→ Task instructions
Please give the number of lines in the entries below that hold "will", with no other words.

→ Record set
####
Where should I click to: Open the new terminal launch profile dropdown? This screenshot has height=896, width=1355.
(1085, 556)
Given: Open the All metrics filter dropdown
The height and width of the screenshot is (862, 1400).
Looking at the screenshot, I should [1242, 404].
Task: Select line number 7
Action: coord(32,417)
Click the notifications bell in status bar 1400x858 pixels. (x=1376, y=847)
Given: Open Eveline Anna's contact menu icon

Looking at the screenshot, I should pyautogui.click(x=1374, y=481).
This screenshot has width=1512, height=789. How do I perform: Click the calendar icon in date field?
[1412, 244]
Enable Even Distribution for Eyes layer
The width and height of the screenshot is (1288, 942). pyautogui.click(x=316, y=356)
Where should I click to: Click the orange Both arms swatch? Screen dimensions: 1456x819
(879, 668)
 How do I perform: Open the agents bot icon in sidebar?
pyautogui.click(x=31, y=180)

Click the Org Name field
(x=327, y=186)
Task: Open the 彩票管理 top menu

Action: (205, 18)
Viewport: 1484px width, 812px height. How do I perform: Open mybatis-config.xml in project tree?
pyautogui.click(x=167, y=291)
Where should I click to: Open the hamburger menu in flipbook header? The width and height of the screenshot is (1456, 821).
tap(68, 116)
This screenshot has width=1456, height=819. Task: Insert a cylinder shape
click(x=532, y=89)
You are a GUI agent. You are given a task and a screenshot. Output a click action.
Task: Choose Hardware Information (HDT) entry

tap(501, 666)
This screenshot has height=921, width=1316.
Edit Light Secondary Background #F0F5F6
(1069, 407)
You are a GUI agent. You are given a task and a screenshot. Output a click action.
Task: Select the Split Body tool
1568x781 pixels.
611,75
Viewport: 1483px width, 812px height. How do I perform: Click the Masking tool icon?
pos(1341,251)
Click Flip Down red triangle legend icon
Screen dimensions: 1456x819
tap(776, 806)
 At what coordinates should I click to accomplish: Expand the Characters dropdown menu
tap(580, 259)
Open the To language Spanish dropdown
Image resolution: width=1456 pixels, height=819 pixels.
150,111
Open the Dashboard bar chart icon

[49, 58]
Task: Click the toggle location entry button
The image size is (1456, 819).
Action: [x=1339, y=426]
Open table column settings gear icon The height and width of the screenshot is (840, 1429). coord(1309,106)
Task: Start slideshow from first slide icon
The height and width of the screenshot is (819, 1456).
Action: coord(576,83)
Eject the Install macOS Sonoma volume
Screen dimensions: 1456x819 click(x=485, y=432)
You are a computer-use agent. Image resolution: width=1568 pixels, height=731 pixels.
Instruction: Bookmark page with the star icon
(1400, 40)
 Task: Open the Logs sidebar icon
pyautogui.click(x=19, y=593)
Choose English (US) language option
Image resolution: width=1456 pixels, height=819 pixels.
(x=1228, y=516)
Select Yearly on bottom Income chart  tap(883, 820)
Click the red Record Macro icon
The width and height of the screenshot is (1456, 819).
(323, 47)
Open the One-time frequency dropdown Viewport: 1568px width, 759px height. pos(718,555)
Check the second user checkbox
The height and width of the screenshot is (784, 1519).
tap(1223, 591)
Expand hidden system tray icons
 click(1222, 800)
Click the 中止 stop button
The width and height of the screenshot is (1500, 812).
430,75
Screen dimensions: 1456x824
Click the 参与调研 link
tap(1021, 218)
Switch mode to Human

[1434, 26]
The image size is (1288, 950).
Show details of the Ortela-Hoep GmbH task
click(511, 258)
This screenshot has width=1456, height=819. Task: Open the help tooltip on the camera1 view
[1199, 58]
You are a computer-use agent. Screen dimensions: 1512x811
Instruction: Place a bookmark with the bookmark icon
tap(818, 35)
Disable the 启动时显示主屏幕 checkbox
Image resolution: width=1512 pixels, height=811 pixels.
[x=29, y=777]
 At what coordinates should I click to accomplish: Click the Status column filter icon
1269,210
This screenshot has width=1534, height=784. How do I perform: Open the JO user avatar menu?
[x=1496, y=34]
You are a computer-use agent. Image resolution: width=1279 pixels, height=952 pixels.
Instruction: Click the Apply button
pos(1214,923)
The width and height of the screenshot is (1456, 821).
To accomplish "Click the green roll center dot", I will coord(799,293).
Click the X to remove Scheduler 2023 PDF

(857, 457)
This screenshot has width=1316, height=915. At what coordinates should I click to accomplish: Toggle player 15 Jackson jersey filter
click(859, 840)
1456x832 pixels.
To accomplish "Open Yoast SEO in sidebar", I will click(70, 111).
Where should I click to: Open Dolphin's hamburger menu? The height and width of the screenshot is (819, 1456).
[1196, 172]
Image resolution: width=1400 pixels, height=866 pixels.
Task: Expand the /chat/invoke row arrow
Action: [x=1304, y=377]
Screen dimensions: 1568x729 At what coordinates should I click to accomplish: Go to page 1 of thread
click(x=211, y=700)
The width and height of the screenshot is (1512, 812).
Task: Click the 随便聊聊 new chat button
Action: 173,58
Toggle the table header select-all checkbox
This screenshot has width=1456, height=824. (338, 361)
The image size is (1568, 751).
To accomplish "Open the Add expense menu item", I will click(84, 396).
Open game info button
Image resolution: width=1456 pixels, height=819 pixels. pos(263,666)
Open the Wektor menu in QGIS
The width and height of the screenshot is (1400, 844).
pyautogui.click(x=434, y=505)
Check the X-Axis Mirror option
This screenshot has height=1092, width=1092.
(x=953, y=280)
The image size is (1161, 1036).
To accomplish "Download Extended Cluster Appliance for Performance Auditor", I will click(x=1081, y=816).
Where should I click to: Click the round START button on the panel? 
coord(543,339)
####
→ Response area
4